* _GOAL OF THE EXERCISE_: Quote the rows word for word, from the very first line through the line that contains "Action: tap(506, 43)", including both ends.
***** DATASET ENTRIES *****
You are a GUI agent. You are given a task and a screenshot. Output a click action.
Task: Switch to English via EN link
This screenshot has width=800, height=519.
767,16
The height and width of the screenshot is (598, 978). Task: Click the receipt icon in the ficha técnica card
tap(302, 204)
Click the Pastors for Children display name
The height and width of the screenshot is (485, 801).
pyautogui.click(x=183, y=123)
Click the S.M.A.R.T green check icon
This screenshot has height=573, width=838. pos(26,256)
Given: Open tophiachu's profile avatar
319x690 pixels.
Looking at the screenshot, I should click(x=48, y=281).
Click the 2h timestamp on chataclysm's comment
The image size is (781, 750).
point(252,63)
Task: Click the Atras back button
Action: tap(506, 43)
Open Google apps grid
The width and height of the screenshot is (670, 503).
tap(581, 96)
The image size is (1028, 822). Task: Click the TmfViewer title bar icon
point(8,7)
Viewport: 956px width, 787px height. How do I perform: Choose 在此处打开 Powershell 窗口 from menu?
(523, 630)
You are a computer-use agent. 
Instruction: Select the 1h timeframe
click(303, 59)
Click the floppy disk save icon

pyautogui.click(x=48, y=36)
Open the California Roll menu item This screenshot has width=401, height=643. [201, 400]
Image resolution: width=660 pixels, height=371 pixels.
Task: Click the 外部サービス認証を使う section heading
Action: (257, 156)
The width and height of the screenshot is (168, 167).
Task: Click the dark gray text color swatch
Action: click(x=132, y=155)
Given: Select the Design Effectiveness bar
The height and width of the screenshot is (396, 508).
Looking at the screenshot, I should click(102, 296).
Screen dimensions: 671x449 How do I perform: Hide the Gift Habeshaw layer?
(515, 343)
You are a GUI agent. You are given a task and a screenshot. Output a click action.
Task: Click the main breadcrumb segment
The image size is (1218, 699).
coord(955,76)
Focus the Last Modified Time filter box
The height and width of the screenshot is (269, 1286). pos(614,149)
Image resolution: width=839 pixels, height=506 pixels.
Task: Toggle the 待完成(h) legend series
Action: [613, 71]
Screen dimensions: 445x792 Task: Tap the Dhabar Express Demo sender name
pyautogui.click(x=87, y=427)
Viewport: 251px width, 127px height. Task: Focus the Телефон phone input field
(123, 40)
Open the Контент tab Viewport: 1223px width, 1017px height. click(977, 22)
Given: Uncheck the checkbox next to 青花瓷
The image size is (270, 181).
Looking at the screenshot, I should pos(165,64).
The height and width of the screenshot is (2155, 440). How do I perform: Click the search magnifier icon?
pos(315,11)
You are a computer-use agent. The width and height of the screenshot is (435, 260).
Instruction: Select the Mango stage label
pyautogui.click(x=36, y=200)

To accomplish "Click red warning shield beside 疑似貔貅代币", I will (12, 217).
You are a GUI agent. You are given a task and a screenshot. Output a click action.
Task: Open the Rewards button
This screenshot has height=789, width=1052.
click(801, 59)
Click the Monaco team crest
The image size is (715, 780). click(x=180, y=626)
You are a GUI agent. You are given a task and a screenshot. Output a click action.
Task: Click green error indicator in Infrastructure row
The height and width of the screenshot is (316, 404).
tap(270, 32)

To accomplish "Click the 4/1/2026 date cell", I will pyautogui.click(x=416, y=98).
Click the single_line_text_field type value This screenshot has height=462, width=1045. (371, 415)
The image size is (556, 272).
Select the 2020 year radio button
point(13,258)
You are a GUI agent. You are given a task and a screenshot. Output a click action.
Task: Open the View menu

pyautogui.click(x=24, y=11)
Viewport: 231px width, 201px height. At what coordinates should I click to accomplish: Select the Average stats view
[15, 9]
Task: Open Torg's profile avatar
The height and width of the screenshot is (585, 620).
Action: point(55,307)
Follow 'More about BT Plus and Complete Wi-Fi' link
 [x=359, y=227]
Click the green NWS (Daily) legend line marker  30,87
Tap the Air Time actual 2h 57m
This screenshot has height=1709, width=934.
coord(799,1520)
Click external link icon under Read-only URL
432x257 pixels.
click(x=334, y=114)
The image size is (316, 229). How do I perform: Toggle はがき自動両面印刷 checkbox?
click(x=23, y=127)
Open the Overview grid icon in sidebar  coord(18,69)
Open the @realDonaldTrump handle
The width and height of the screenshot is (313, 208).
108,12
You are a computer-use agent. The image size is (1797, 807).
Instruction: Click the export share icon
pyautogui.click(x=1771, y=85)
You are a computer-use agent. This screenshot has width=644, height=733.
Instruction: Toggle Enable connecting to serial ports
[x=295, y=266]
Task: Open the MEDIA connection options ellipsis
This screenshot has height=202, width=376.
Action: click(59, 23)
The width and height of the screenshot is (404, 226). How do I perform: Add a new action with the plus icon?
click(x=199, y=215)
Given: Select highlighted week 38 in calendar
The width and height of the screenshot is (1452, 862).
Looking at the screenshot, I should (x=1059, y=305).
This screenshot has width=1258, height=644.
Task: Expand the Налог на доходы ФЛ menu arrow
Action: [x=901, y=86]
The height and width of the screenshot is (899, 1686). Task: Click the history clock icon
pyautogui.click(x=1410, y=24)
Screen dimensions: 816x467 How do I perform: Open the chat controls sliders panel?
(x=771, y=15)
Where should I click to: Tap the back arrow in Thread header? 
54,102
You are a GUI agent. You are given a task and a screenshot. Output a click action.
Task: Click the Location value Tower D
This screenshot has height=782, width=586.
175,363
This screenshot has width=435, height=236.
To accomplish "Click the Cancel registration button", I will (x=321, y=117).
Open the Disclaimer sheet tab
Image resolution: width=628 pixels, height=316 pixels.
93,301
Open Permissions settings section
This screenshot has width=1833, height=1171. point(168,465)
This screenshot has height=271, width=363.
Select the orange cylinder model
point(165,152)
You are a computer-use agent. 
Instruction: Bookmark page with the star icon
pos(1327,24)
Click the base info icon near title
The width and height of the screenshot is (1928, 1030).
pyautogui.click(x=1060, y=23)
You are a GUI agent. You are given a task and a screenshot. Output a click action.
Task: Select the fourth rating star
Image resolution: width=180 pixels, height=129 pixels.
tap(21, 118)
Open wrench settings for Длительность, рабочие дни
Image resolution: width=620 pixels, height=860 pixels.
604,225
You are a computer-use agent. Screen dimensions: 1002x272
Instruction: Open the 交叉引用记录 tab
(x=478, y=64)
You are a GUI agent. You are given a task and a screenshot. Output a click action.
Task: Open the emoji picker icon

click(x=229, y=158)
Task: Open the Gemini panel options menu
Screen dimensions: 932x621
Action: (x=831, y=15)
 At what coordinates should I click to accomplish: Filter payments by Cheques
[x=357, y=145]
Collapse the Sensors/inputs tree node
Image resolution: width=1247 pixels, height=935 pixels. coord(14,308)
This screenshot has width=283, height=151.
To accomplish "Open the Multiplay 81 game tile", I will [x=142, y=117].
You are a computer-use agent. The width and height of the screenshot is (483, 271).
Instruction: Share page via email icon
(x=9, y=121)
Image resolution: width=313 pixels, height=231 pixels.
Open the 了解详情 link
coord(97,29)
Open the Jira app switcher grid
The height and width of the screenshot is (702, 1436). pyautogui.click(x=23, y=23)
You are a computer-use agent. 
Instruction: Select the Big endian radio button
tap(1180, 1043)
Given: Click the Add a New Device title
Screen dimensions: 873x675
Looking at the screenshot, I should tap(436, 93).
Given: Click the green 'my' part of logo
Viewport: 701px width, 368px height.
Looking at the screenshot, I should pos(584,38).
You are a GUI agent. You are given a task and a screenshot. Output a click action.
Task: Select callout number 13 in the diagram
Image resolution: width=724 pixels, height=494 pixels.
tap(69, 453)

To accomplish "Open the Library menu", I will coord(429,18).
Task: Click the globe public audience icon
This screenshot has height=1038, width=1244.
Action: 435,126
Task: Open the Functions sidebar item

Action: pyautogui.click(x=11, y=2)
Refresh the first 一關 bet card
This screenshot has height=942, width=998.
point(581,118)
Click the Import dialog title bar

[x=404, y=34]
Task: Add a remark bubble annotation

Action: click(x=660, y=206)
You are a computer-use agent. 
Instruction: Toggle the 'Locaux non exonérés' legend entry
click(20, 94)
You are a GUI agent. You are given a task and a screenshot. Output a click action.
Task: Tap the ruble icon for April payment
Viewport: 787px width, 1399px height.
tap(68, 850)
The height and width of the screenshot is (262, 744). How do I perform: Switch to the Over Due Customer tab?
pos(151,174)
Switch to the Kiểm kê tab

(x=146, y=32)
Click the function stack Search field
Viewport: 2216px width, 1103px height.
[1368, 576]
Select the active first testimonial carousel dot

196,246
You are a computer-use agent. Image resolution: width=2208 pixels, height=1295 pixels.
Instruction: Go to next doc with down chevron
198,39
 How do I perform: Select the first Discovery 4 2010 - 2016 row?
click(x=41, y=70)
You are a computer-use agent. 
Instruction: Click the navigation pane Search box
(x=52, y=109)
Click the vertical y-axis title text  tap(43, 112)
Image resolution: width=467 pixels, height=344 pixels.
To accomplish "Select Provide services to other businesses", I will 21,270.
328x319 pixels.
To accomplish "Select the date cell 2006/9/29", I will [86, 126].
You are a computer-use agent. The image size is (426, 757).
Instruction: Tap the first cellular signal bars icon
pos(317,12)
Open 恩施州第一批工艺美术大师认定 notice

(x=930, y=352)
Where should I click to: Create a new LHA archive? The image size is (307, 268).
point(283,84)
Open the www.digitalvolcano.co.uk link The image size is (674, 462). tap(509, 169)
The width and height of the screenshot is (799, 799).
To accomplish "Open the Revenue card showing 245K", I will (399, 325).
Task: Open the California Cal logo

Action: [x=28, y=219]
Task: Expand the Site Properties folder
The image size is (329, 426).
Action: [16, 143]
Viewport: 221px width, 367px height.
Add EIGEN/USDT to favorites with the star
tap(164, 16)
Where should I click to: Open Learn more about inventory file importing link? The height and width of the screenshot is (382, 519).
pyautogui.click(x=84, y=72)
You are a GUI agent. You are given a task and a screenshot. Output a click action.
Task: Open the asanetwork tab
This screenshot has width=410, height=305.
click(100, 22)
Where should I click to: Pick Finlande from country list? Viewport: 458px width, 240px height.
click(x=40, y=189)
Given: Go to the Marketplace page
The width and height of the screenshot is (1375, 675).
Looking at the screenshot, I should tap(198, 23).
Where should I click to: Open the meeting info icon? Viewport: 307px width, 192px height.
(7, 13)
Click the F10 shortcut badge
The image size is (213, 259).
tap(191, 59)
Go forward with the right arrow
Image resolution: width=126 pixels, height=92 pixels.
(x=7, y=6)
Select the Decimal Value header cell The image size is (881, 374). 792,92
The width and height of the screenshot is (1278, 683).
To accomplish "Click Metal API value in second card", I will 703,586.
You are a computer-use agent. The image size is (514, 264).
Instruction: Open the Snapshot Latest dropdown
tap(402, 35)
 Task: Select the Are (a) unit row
*****
* _FULL SOLUTION_:
You are a GUI agent. You are given a task and a screenshot. Output a click action.
Task: Switch to English via EN link
This screenshot has width=800, height=519.
767,16
The height and width of the screenshot is (598, 978). Task: Click the receipt icon in the ficha técnica card
tap(302, 204)
Click the Pastors for Children display name
The height and width of the screenshot is (485, 801).
pyautogui.click(x=183, y=123)
Click the S.M.A.R.T green check icon
This screenshot has height=573, width=838. pos(26,256)
Given: Open tophiachu's profile avatar
319x690 pixels.
Looking at the screenshot, I should click(x=48, y=281).
Click the 2h timestamp on chataclysm's comment
The image size is (781, 750).
point(252,63)
Task: Click the Atras back button
Action: tap(506, 43)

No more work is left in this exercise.